Manifestement l’inventeur dans les années 1970 du pop art des champs –une version marquée au « Stempel » helvétique qui fait écho au pop art des villes made in USA- n’a pas calmé son jeu. Mais dans sa fringale de couleur, la transparence est devenue le maître-mot : source de clarté, de légèreté, de chatoiements et de chevauchements, elle est toute entière quête de lumière. Contrepoint pour mieux la souligner, le tracé noir est une autre manière de la dire qui, parfois, rappelle le vitrail. Quant au thème, il déclenche immanquablement des séries de variations, déclinaisons et permutations, avec une gourmandise malicieuse pour les explorations des possibles : du noir-blanc à la couleur, du rose au vert et au violet, ou du pointillisme à l’expressionnisme revisités avec une tendresse ironique.

Françoise Jaunin

 

 

Samuel Buri

Né en 1935 à Täuffelen, Suisse
Travaille à Bâle et à Paris

Il se forma à l'École des arts appliqués de Bâle (1953-1956).
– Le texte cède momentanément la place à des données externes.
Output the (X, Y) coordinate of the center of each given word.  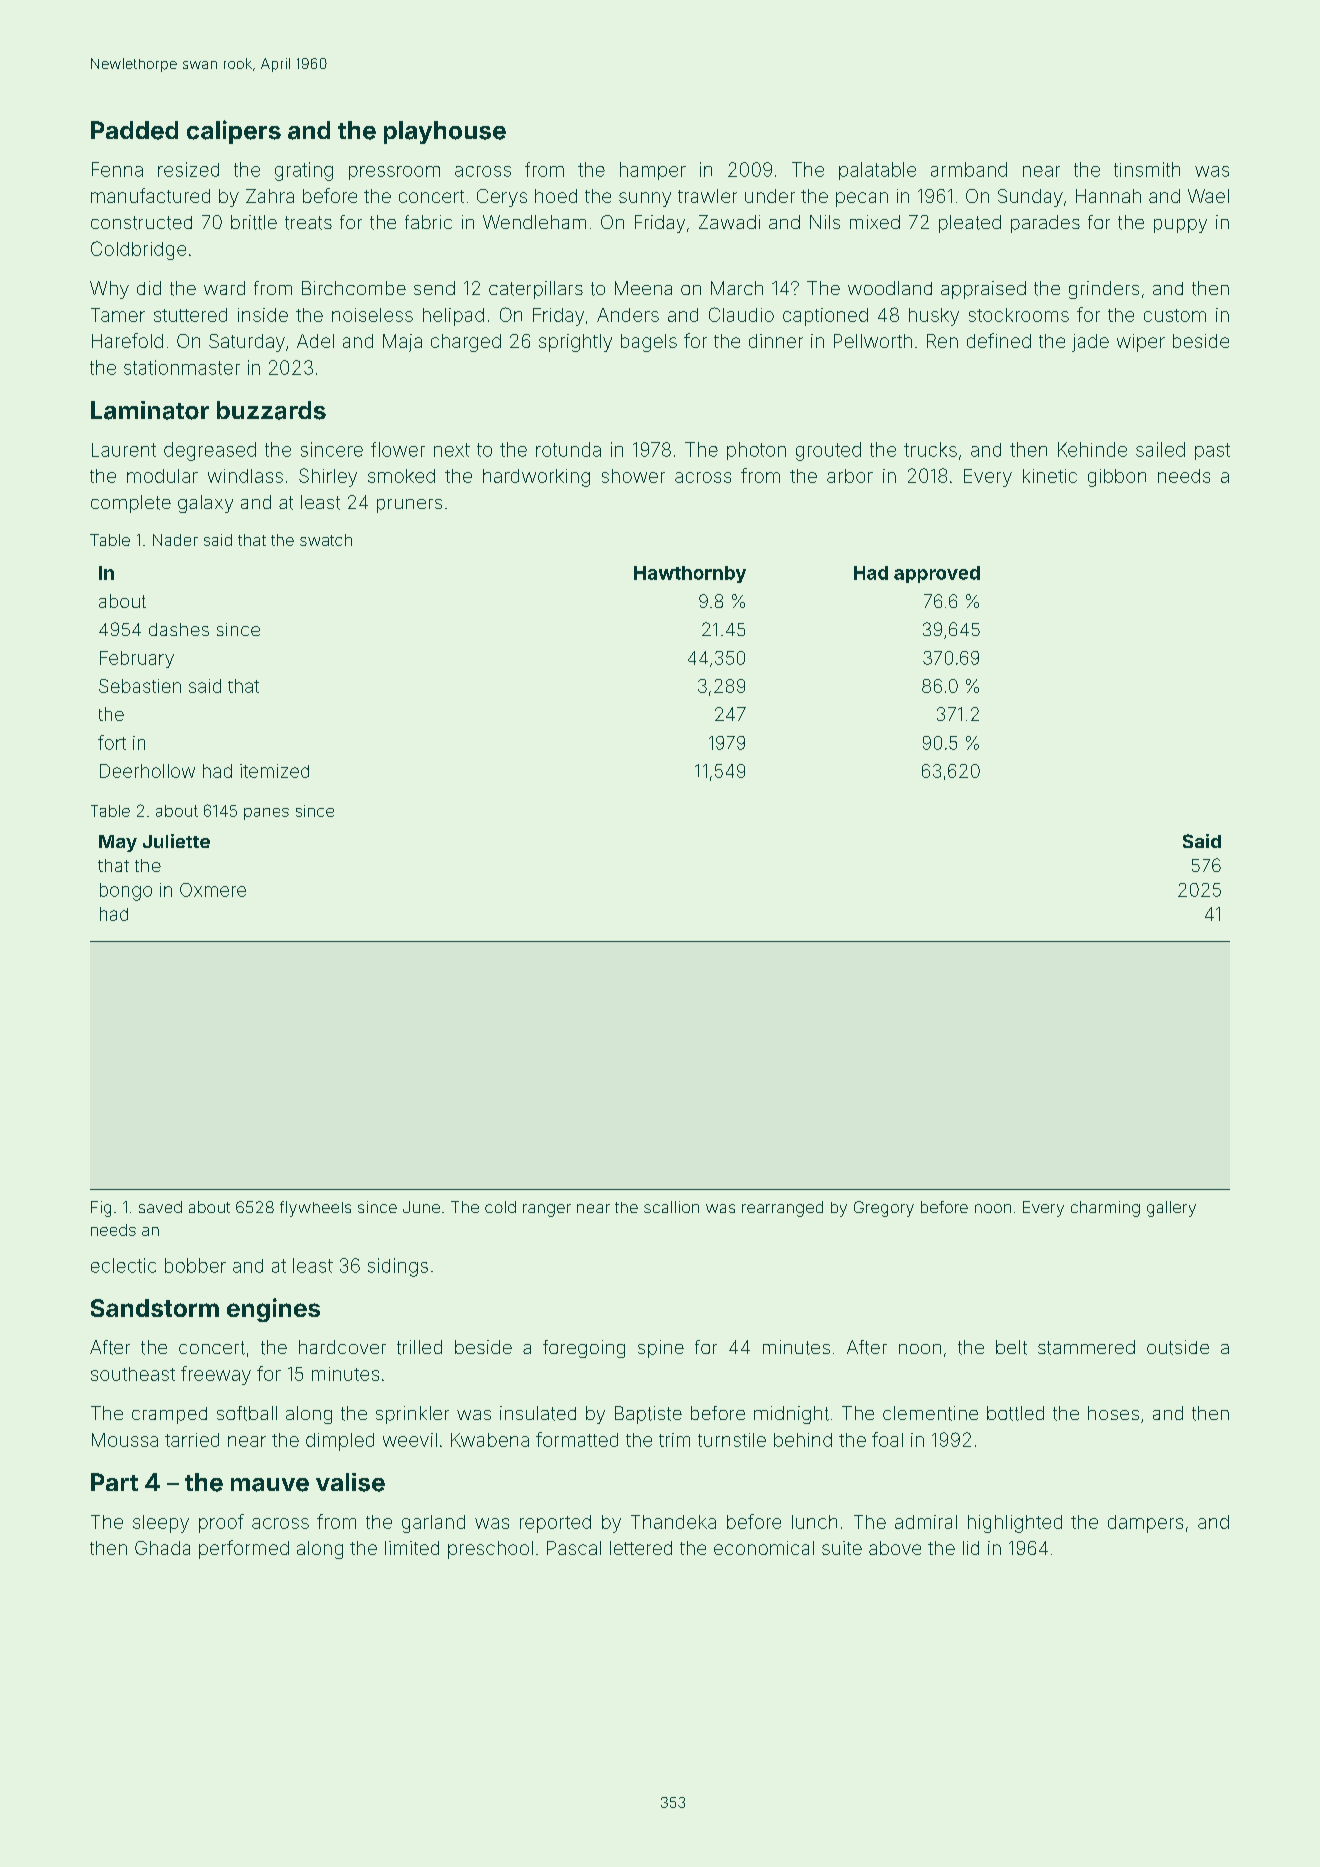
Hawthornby (690, 574)
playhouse (445, 132)
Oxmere (213, 890)
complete (131, 504)
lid (971, 1548)
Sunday (1030, 198)
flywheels (315, 1209)
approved (937, 574)
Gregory (884, 1209)
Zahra (270, 196)
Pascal (574, 1548)
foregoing (584, 1349)
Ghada (162, 1548)
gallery (1171, 1209)
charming (1105, 1209)
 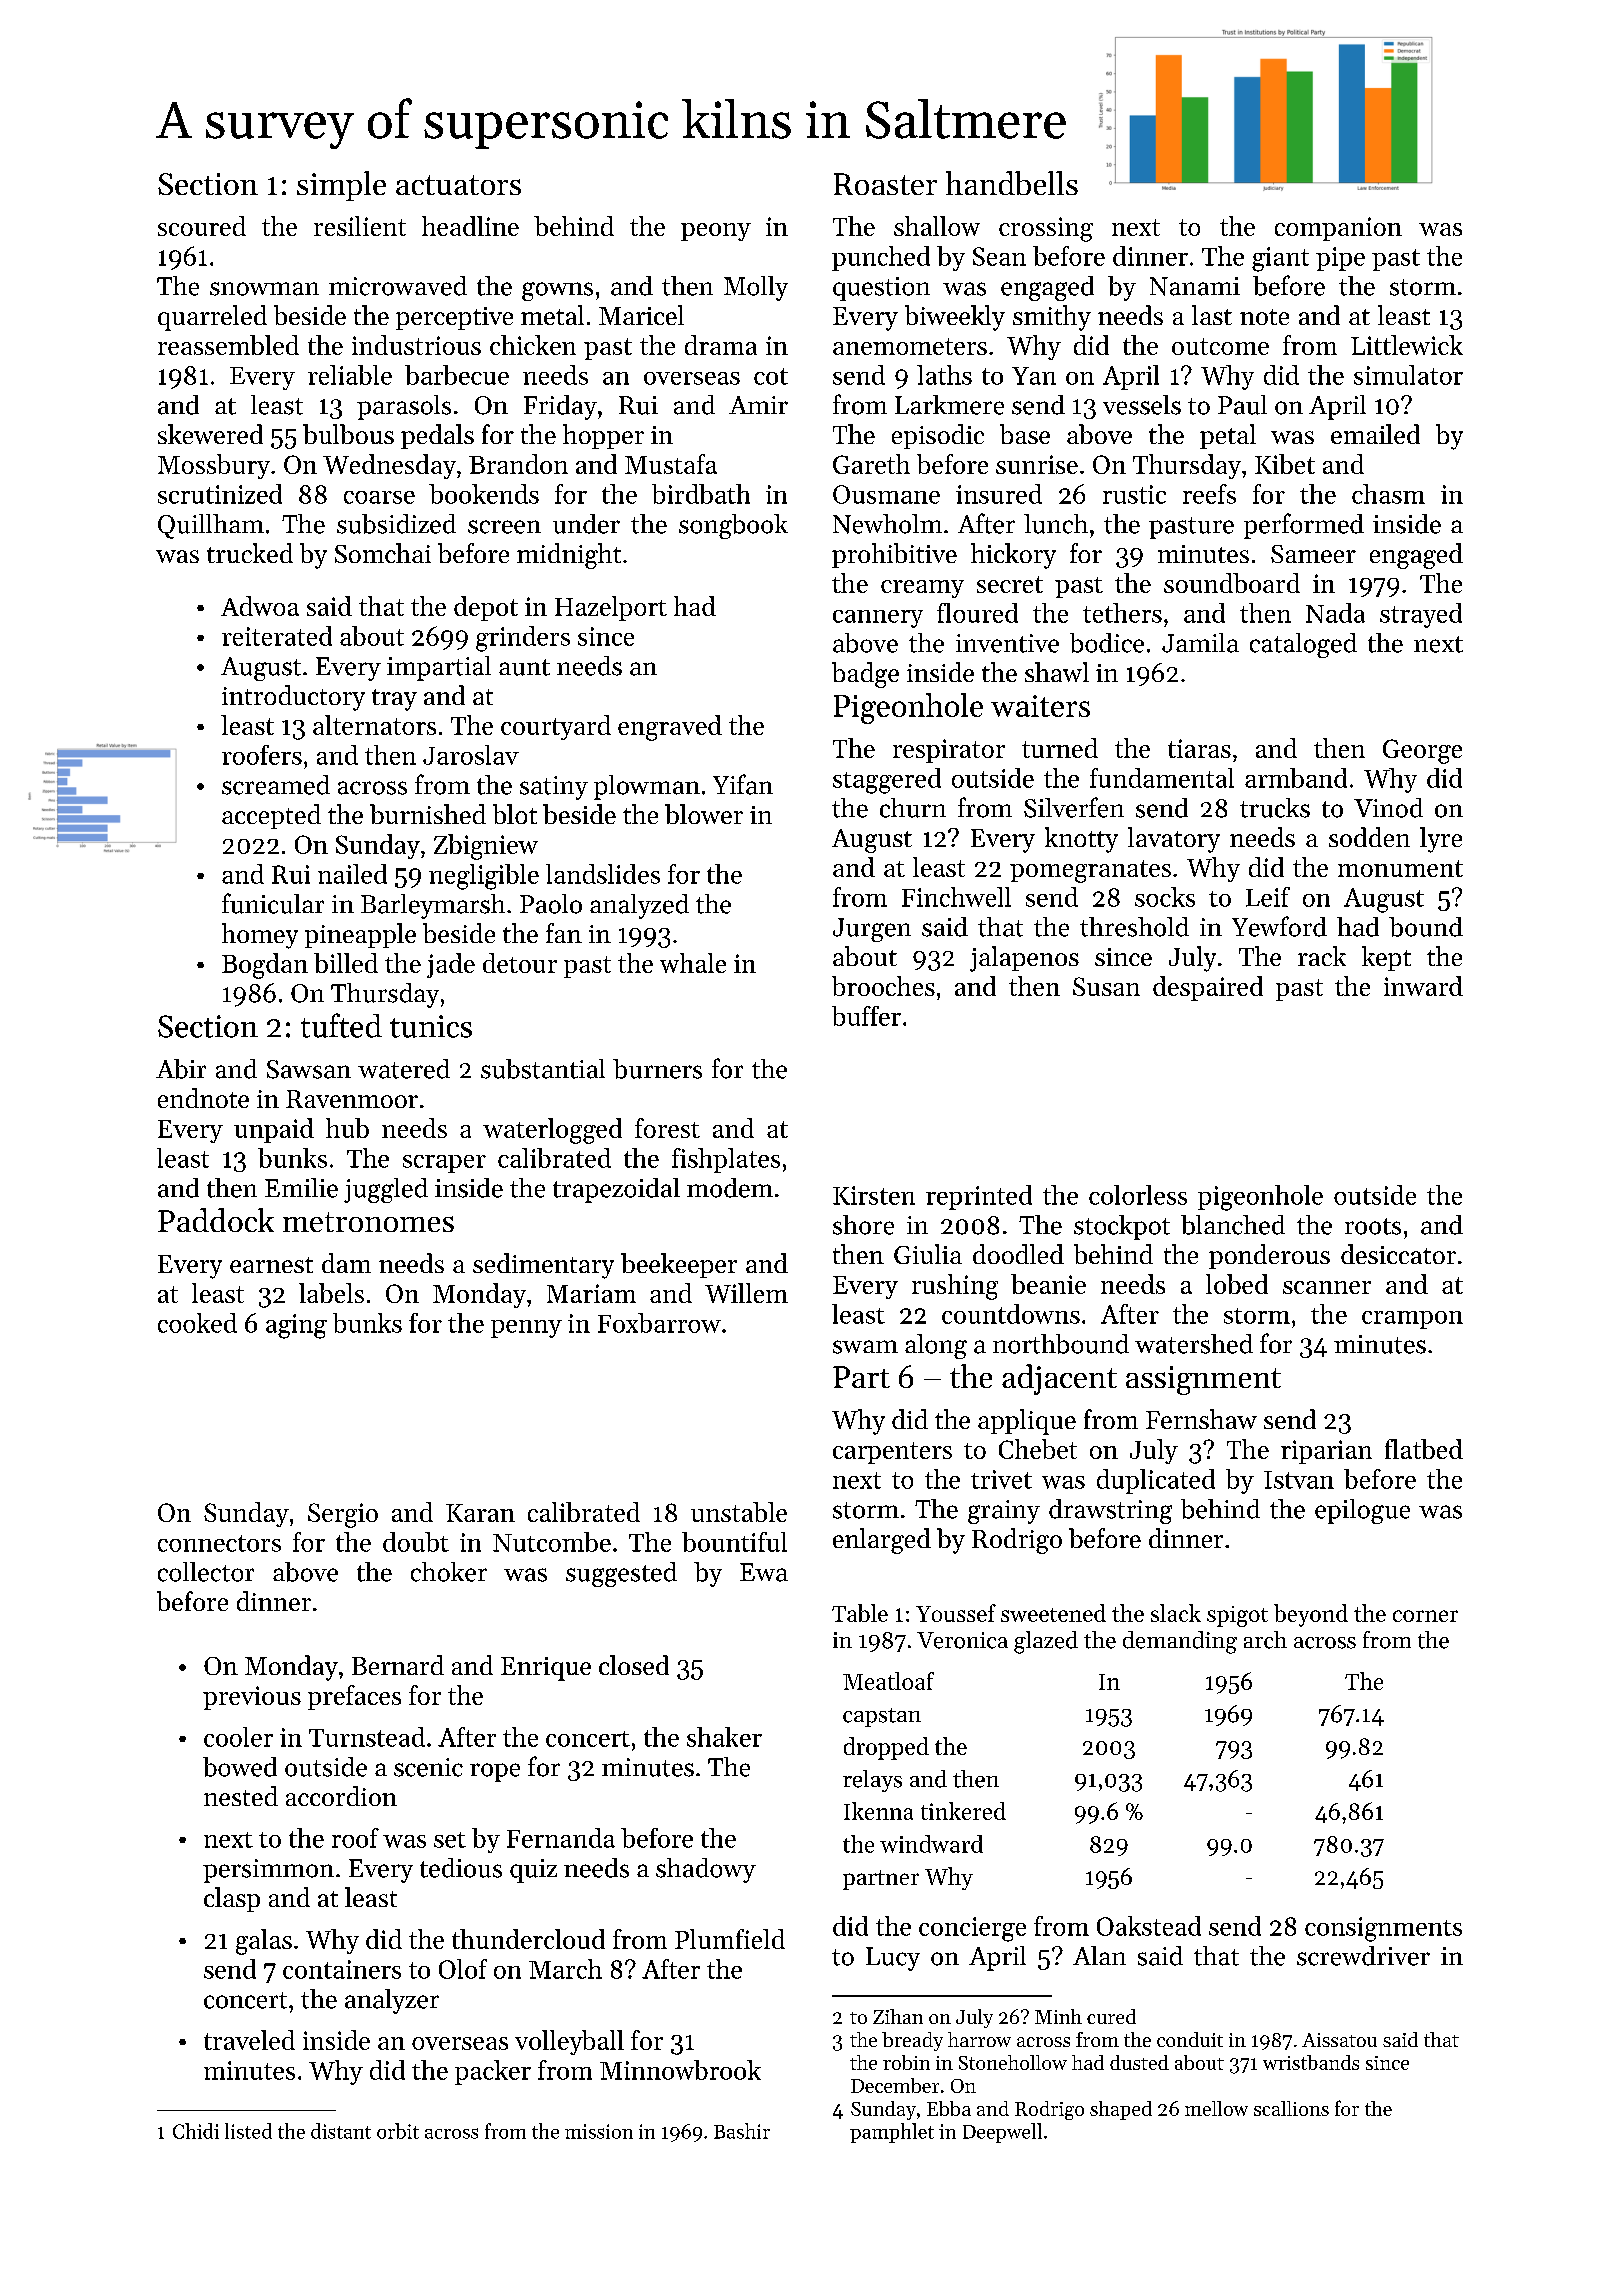 What do you see at coordinates (1034, 376) in the image?
I see `Yan` at bounding box center [1034, 376].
En 1959, il s'installa à Paris, puis, en 1971, à Givry, près d'Avallon. Exposant à Paris au Salon de mai et au Salon de la jeune peinture, il pratiqua à ses débuts une peinture postimpressionniste puis découvre l'abstraction lyrique dans la lignée de celle de Sam Francis. Son intérêt pour la tache de couleur fluide s'est d'ailleurs maintenu, mais il l'associa rapidement à une mise en forme méthodique, inspirée de l'Op'Art comme du Mec'Art : travail sur la couleur à partir de grilles et de trames où le motif se décompose et se recompose. L'humour démystifiant du pop art le séduisit bientôt, comme en témoigne la célèbre série des vaches, où la couleur bariole l'animal broutant (terre-plein du Grand Palais à Paris, 1972). On doit aussi à Samuel Buri des peintures murales pour la Kunsthalle de Bâle et une céramique pour la piscine expérimentale du boulevard Carnot à Paris (1968-69). Il est représenté dans les musées de Bâle, de Göteborg, de Marseille et de Paris (M. A. M. de la Ville).